I am running a MongoDB replica set with 3 nodes.

The cluster has authentication enabled and has (self signed SSL certificates). SSL mode is set to 'preferred'.

The version of MongoDB is 3.2.14, and it is the same for all the nodes.

The `rs.status()` shows that the cluster is working properly. There is one Primary node and 2 Secondary nodes. Secondary nodes are syncing from existing nodes.

mongoreplicaset:SECONDARY> rs.status()
{
	"set" : "mongoreplicaset",
	"date" : ISODate("2017-07-19T15:02:42.402Z"),
	"myState" : 2,
	"term" : NumberLong(32),
	"syncingTo" : "10.0.16.5:27017",
	"heartbeatIntervalMillis" : NumberLong(2000),
	"members" : [
		{
			"_id" : 5,
			"name" : "10.0.16.5:27017",
			"health" : 1,
			"state" : 1,
			"stateStr" : "PRIMARY",
			"uptime" : 606374,
			"optime" : {
				"ts" : Timestamp(1500476413, 2),
				"t" : NumberLong(32)
			},
			"optimeDate" : ISODate("2017-07-19T15:00:13Z"),
			"lastHeartbeat" : ISODate("2017-07-19T15:02:41.235Z"),
			"lastHeartbeatRecv" : ISODate("2017-07-19T15:02:40.460Z"),
			"pingMs" : NumberLong(0),
			"electionTime" : Timestamp(1499870258, 1),
			"electionDate" : ISODate("2017-07-12T14:37:38Z"),
			"configVersion" : 2932125
		},
		{
			"_id" : 101,
			"name" : "10.0.16.101:27017",
			"health" : 1,
			"state" : 2,
			"stateStr" : "SECONDARY",
			"uptime" : 606595,
			"optime" : {
				"ts" : Timestamp(1500476413, 2),
				"t" : NumberLong(32)
			},
			"optimeDate" : ISODate("2017-07-19T15:00:13Z"),
			"syncingTo" : "10.0.16.5:27017",
			"configVersion" : 2932125,
			"self" : true
		},
		{
			"_id" : 144,
			"name" : "10.0.16.144:27017",
			"health" : 1,
			"state" : 2,
			"stateStr" : "SECONDARY",
			"uptime" : 606233,
			"optime" : {
				"ts" : Timestamp(1500476413, 2),
				"t" : NumberLong(32)
			},
			"optimeDate" : ISODate("2017-07-19T15:00:13Z"),
			"lastHeartbeat" : ISODate("2017-07-19T15:02:41.335Z"),
			"lastHeartbeatRecv" : ISODate("2017-07-19T15:02:40.693Z"),
			"pingMs" : NumberLong(0),
			"syncingTo" : "10.0.16.101:27017",
			"configVersion" : 2932125
		}
	],
	"ok" : 1
}

Yet, in the logs, we get every 30 seconds the following error:

2017-07-19T17:01:33.459+0200 I ASIO     [NetworkInterfaceASIO-Replication-0] Failed to connect to 10.0.16.155:27017 - ExceededTimeLimit: Operation timed out
2017-07-19T17:01:33.459+0200 I ASIO     [NetworkInterfaceASIO-Replication-0] Connecting to 10.0.16.155:27017

This address is not defined anywhere.

We face the same issue with every MongoDB replica set.
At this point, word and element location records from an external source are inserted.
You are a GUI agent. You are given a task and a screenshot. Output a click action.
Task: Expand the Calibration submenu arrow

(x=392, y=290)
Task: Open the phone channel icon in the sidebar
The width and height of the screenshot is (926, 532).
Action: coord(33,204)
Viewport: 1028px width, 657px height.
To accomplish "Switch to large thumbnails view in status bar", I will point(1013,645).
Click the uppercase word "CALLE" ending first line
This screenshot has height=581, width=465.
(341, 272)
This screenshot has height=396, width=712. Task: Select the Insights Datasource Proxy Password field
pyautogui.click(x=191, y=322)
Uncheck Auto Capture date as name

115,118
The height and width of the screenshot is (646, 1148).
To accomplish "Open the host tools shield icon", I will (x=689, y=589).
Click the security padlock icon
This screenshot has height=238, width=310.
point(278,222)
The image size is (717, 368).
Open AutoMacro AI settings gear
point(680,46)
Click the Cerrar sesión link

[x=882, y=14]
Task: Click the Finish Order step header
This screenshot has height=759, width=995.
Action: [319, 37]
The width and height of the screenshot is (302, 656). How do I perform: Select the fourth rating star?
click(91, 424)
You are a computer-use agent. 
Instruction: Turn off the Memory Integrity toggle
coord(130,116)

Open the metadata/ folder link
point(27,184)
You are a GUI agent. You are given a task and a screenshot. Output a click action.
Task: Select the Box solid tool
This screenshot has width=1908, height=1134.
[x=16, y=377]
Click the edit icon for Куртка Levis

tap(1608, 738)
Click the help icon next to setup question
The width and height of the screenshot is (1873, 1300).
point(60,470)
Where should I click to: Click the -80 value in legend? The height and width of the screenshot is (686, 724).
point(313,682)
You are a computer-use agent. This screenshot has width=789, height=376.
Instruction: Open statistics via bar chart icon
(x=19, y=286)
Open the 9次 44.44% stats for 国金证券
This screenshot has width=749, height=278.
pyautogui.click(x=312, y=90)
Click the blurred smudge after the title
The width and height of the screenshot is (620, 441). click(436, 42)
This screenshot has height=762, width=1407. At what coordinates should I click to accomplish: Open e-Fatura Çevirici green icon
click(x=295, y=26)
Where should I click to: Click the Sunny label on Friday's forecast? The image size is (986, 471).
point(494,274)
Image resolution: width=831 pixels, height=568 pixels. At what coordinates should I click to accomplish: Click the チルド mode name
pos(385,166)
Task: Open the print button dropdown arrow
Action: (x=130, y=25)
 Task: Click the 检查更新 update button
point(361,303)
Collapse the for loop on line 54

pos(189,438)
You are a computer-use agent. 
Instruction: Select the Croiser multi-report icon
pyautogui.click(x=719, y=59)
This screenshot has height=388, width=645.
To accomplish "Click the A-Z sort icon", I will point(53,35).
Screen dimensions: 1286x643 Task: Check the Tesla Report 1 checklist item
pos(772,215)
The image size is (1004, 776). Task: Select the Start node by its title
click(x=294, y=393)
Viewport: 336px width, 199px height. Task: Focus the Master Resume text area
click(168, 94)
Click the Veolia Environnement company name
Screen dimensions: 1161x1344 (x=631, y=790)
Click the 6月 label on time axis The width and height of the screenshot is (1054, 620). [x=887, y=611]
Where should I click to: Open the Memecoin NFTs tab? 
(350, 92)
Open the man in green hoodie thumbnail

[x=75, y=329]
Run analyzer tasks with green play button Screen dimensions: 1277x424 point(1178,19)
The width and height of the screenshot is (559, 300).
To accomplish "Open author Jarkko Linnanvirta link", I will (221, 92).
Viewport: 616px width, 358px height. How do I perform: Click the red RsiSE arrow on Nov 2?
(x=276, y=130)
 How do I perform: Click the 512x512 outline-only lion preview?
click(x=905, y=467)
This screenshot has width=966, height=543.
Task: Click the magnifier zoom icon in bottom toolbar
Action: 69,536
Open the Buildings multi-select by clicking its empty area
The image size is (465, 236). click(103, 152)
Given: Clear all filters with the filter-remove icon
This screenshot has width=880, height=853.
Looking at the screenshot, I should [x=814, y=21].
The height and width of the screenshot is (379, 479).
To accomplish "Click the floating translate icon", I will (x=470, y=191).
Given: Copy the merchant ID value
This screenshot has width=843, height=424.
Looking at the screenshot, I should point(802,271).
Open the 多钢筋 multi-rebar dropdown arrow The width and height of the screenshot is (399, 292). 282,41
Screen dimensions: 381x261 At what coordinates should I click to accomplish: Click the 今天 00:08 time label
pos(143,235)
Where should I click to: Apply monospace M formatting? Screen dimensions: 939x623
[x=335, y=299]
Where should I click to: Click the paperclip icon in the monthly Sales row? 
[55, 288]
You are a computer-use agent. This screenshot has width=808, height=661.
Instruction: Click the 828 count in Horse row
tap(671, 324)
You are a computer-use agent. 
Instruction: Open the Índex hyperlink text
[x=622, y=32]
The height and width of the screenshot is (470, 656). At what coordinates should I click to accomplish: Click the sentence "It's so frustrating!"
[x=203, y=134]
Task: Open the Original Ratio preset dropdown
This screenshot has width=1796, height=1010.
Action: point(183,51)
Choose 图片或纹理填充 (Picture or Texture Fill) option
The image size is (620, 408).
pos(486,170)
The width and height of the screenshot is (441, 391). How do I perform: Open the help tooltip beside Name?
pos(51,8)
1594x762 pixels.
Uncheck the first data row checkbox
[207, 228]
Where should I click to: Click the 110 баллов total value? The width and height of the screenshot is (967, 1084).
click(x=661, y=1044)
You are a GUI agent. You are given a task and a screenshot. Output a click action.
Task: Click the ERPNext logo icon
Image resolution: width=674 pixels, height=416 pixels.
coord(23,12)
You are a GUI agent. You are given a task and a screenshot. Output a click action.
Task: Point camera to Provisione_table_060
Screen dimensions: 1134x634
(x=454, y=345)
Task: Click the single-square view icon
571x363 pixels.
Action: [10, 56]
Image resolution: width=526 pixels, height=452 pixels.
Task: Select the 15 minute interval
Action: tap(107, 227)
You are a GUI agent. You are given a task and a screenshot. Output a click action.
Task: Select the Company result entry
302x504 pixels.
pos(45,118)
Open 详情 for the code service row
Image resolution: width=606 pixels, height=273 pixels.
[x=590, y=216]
Each time the address they try to connect is different, but the error the same.



 Comments   
Comment by Donald Duck [ 06/Oct/21 ]

We have the same problem, I guess.

 

2021-10-06T11:43:31.002+0000 I ASIO [NetworkInterfaceASIO-Replication-0] Failed to connect to 172.31.6.61:27017 - NetworkInterfaceExceededTimeLimit: Operation timed out
2021-10-06T11:43:31.002+0000 I ASIO [NetworkInterfaceASIO-Replication-0] Connecting to 172.31.6.61:27017
2021-10-06T11:43:51.002+0000 I ASIO [NetworkInterfaceASIO-Replication-0] Failed to connect to 172.31.6.61:27017 - NetworkInterfaceExceededTimeLimit: Operation timed out
2021-10-06T11:43:51.002+0000 I ASIO [NetworkInterfaceASIO-Replication-0] Connecting to 172.31.6.61:27017
2021-10-06T11:44:11.003+0000 I ASIO [NetworkInterfaceASIO-Replication-0] Failed to connect to 172.31.6.61:27017 - NetworkInterfaceExceededTimeLimit: Operation timed out
2021-10-06T11:44:11.003+0000 I ASIO [NetworkInterfaceASIO-Replication-0] Connecting to 172.31.6.61:27017
2021-10-06T11:44:31.003+0000 I ASIO [NetworkInterfaceASIO-Replication-0] Failed to connect to 172.31.6.61:27017 - NetworkInterfaceExceededTimeLimit: Operation timed out
2021-10-06T11:44:31.003+0000 I ASIO [NetworkInterfaceASIO-Replication-0] Connecting to 172.31.6.61:27017
2021-10-06T11:44:51.003+0000 I ASIO [NetworkInterfaceASIO-Replication-0] Failed to connect to 172.31.6.61:27017 - NetworkInterfaceExceededTimeLimit: Operation timed out

 

This keeps occurring; different nodes in the cluster try to connect to different IPs, though.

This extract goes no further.